Hye-Young Pyun, The Owl Cries
Translated by Sora Kim-Russell
Hye-Young Pyun’s stunning psychological thrillers delve deep into the horrors of being human and the oppressive mechanics of modern society, and The Owl Cries demonstrates a writer at the top of her game. In The Owl Cries, a ranger has vanished from a mysterious forest and its secluded company town of loggers and researchers. His brother, a divorce lawyer, embarks on a lackadaisical investigation into the disappearance, but soon finds himself mired in the town’s corruption and enmeshed in its secrets.
Mónica Ojeda, Nefando
Translated by Sarah Booker
(Coffee House Press)
Ojeda’s novel is a deeply unsettling mashup of genres and influences. With two young women at the center and a wide cast of eccentrics and seers, we’re brought into close contact with a warped vision of intensified youth and horror. –DM
Anne Eekhout, Mary and the Birth of Frankenstein
Translated by Laura Watkinson
Between Poor Things and this rich historical novel, there’s a lot of Frankenstein content coming out, this autumn. Hot Frankenstein Fall, we might say! I don’t know. I’m sorry. >grunts and drags self away< Anyway, I’m sorry to joke because I take Anne Eekhout’s wonderful novel extremely seriously. It’s about the strange, electric summer in 1816 Geneva when Mary Shelly conceived of Frankenstein, but also the even stranger, less-famous summer in 1812 Dundee when Mary made a powerful bond with a girl named Isabella. –OR
Laurent Petitmangin, What You Need from the Night
Translated by Shaun Whiteside
What You Need from the Night captures the complex dynamics of a widower and his two sons, one of whom rebels against his left wing father by joining in with a far right crowd. The two grapple over the moral education of the younger son, and their conflict grows as the behavior of the right wing nationalists in town escalates. A fascinating portrait of politics tearing a family apart, and a haunting noir about the ways in which love competes with morality.

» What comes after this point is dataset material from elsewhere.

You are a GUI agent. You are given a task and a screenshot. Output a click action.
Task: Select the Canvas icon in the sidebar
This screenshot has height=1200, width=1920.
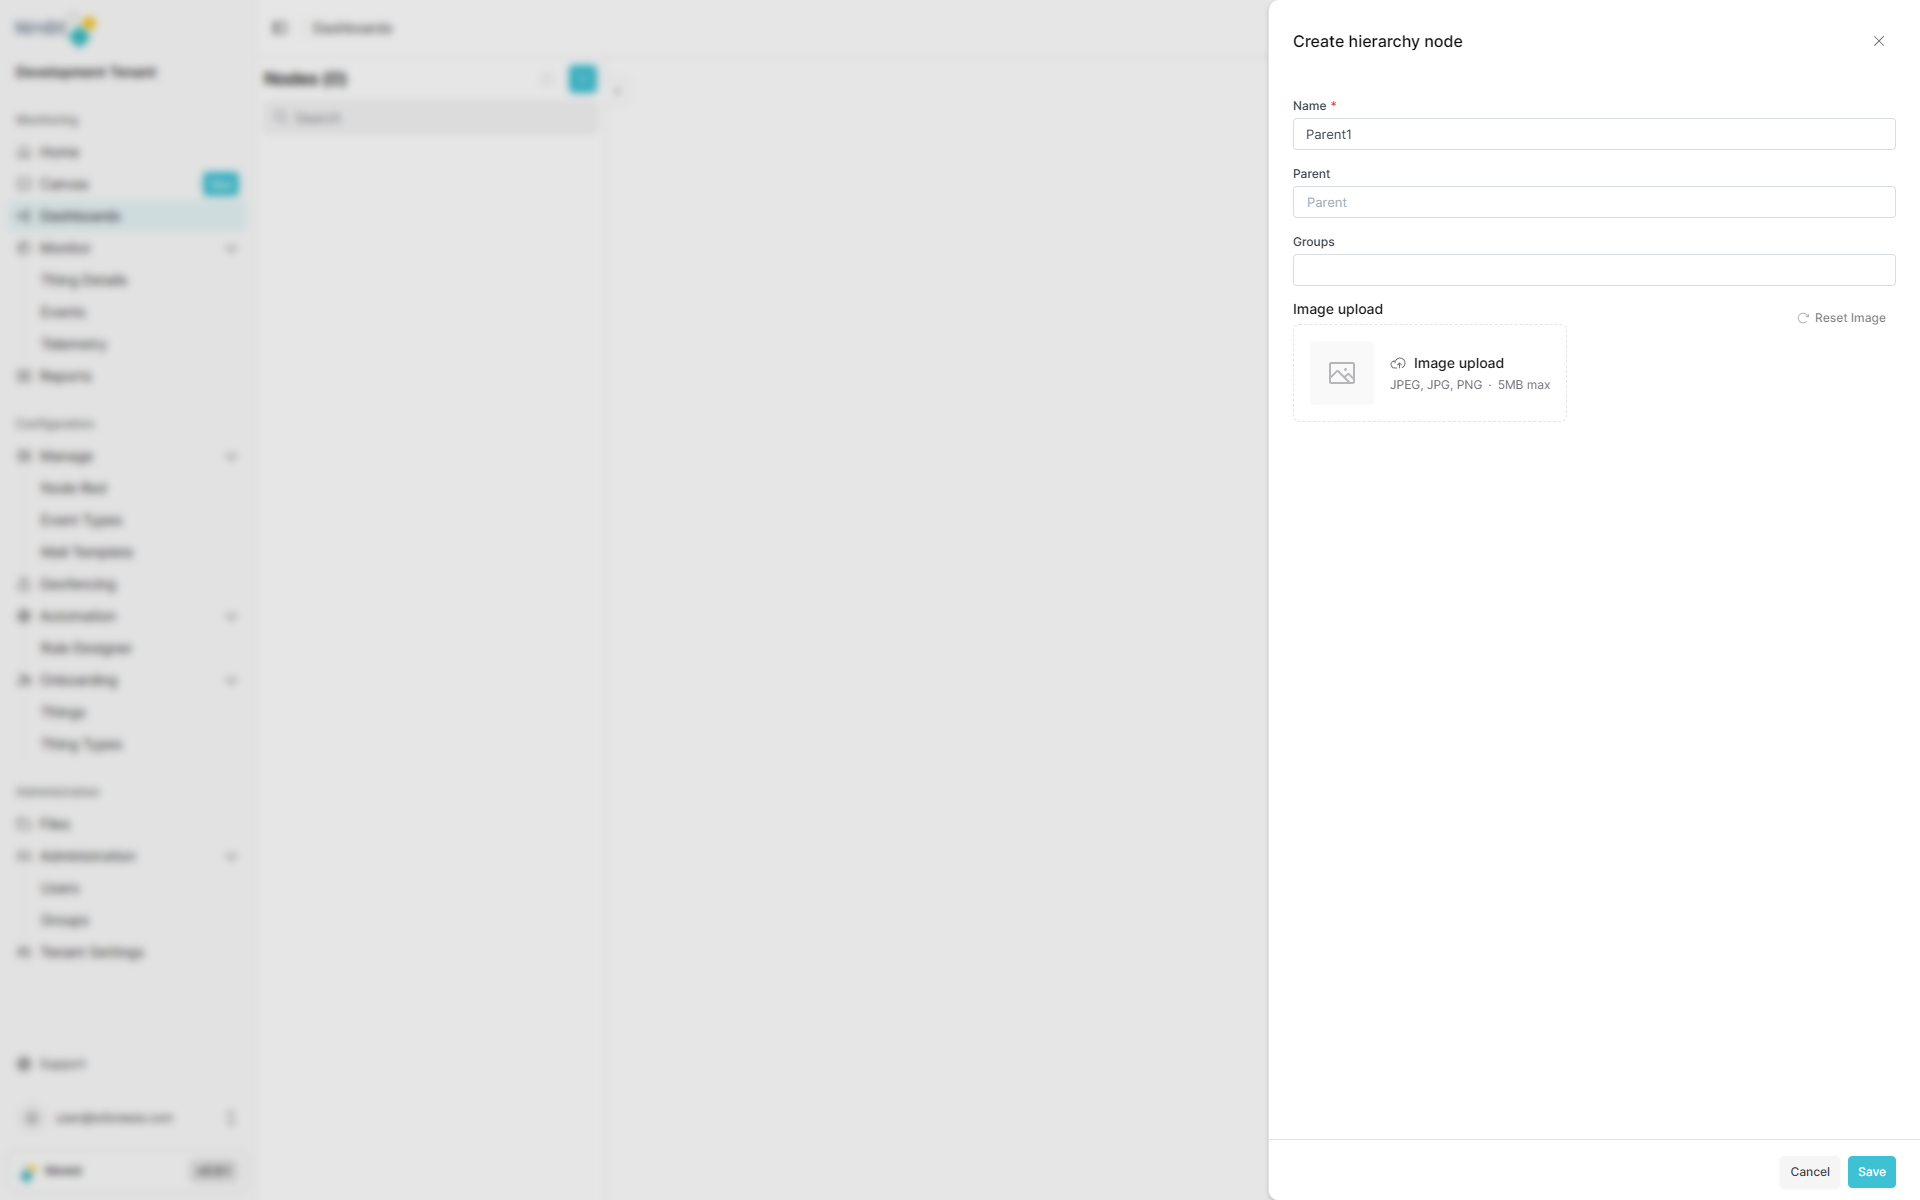[x=24, y=184]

Nicola Lagioia, The City of the Living
Translated by Ann Goldstein
I don’t think it’s possible to praise this book enough. The City of the Living is a novel, but it closely follows a real-life crime committed in Italy in 2015, when two young men, after a days-long drug binge, brutally murdered another young man in a senseless and bizarre crime. Nicola Lagioia teases out all the complex threads of the case, including the ambiguous sexual dynamic between the perpetrators, the homophobia that colored public response, the victim’s right wing sympathies, and the enormous class differences between the killers and their target. With obvious echoes of Leopold and Loeb, this novel also evokes the same sensibilities as Micah Nemerever’s These Violent Delights. Also, be warned: if you look it up, you will get the song Ciao Amore stuck in your head for quite some time.

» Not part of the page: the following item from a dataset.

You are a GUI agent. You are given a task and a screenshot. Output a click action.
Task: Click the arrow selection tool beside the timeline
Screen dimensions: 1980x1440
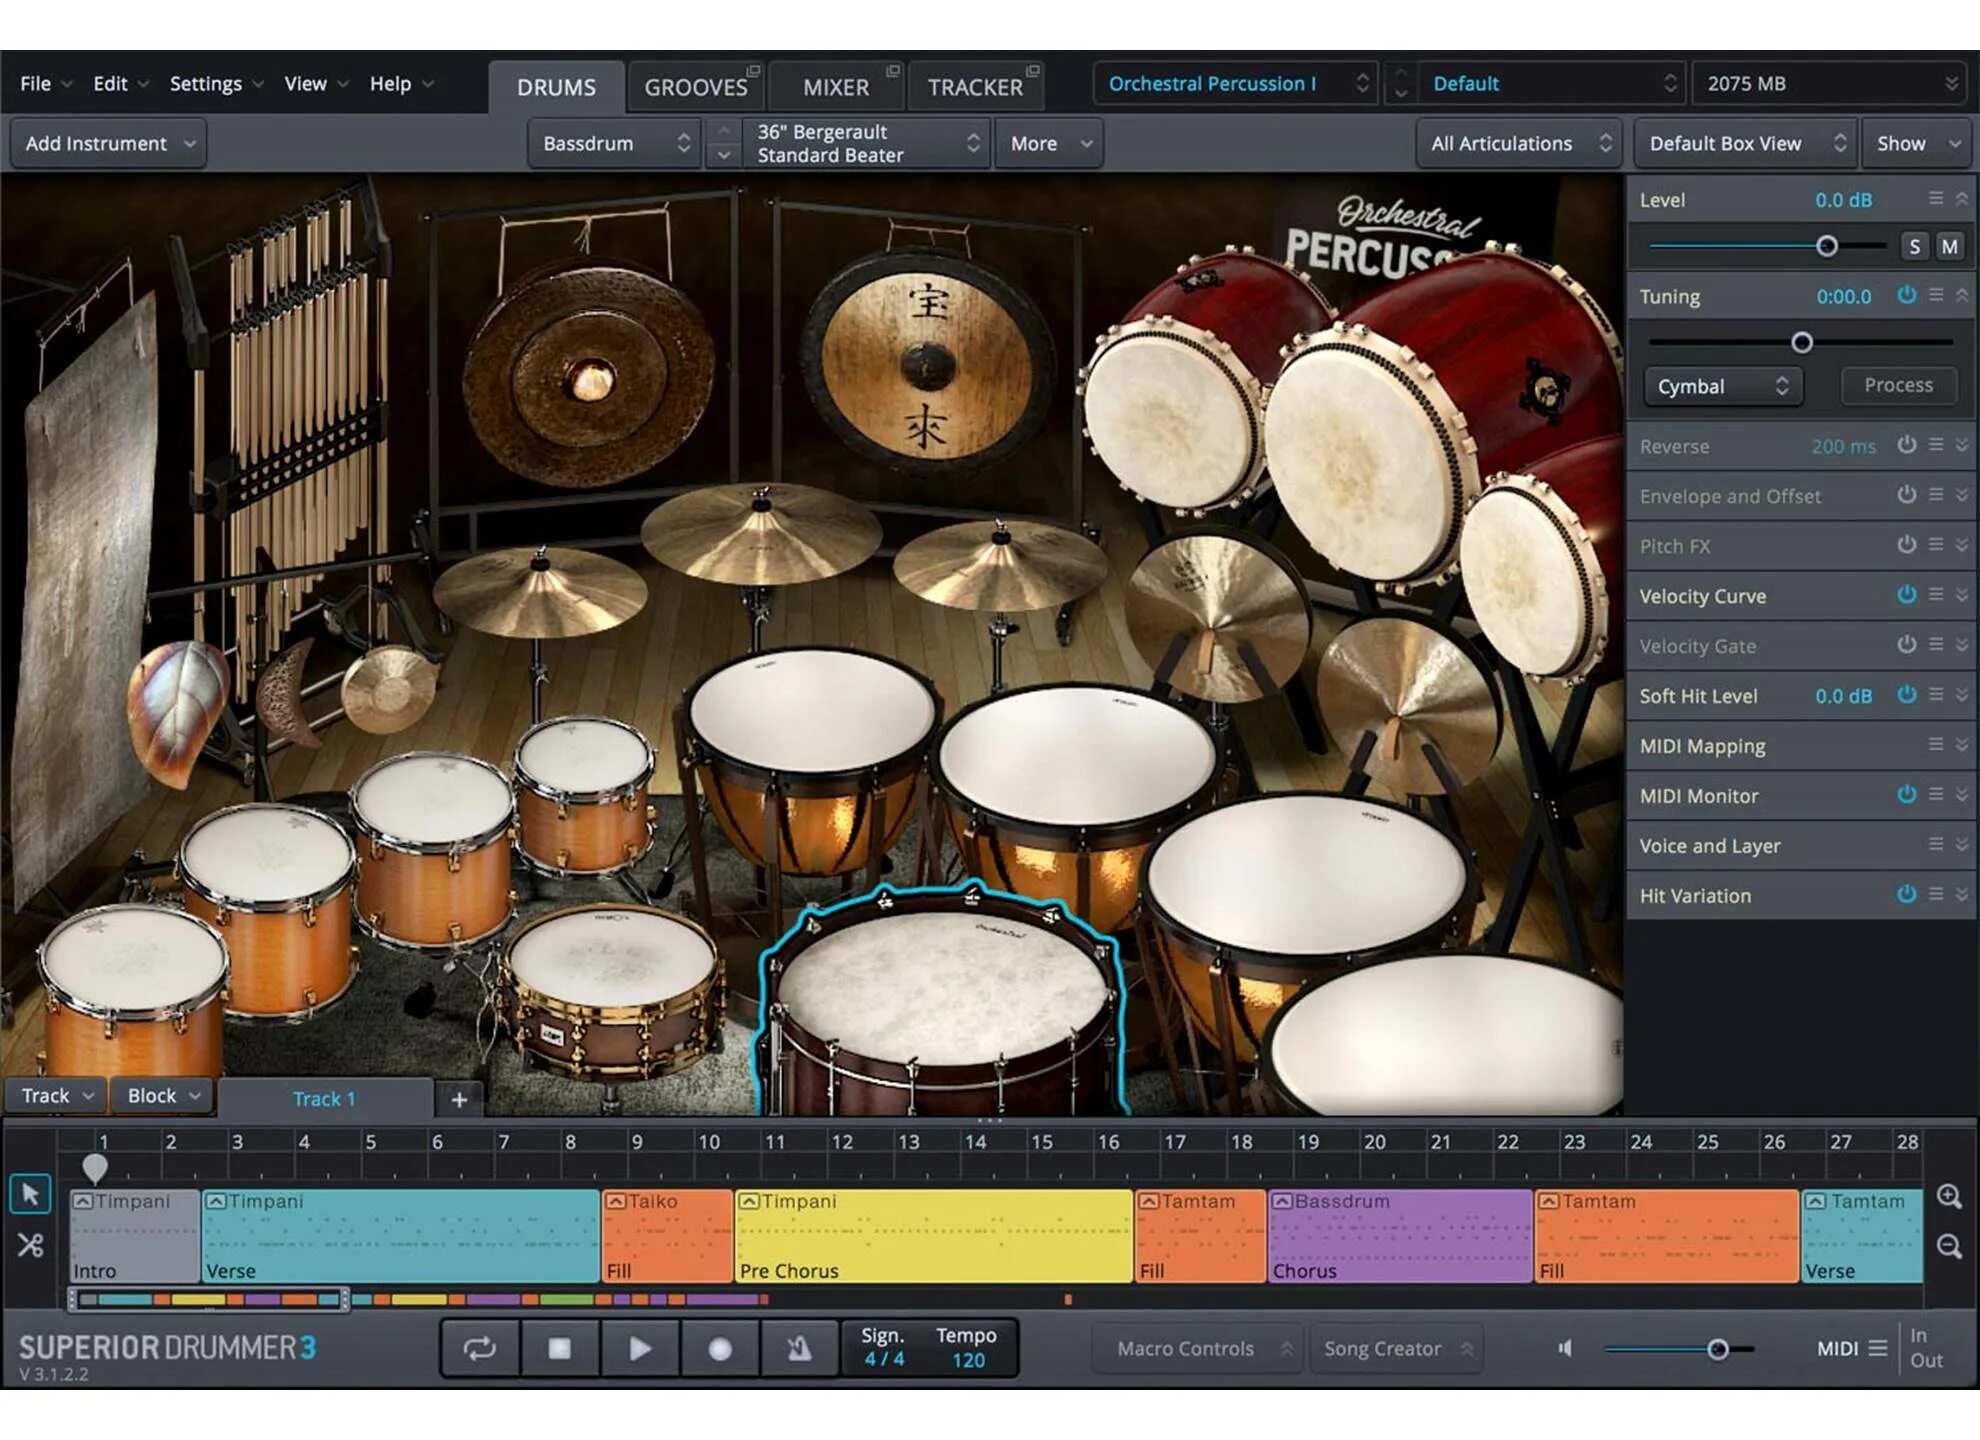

Delphine de Vigan, Kids Run the Show
Translated by Alison Anderson
Damn, this book got dark. Like, you think it can’t get any darker, then it does. In Kids Run the Show, the younger child of a prominent mommy vlogger is kidnapped, and as the search continues, the reader begins to wonder if the child might be better off wherever they are than at home being constantly filmed. De Vigan has written a blistering critique of influencer culture, the erasure of privacy, and the exploitation of children. The prophetic ending takes us decades into the future to contemplate the psychological wounds of a generation raised to perform on the internet, for a deeply unsettling experience.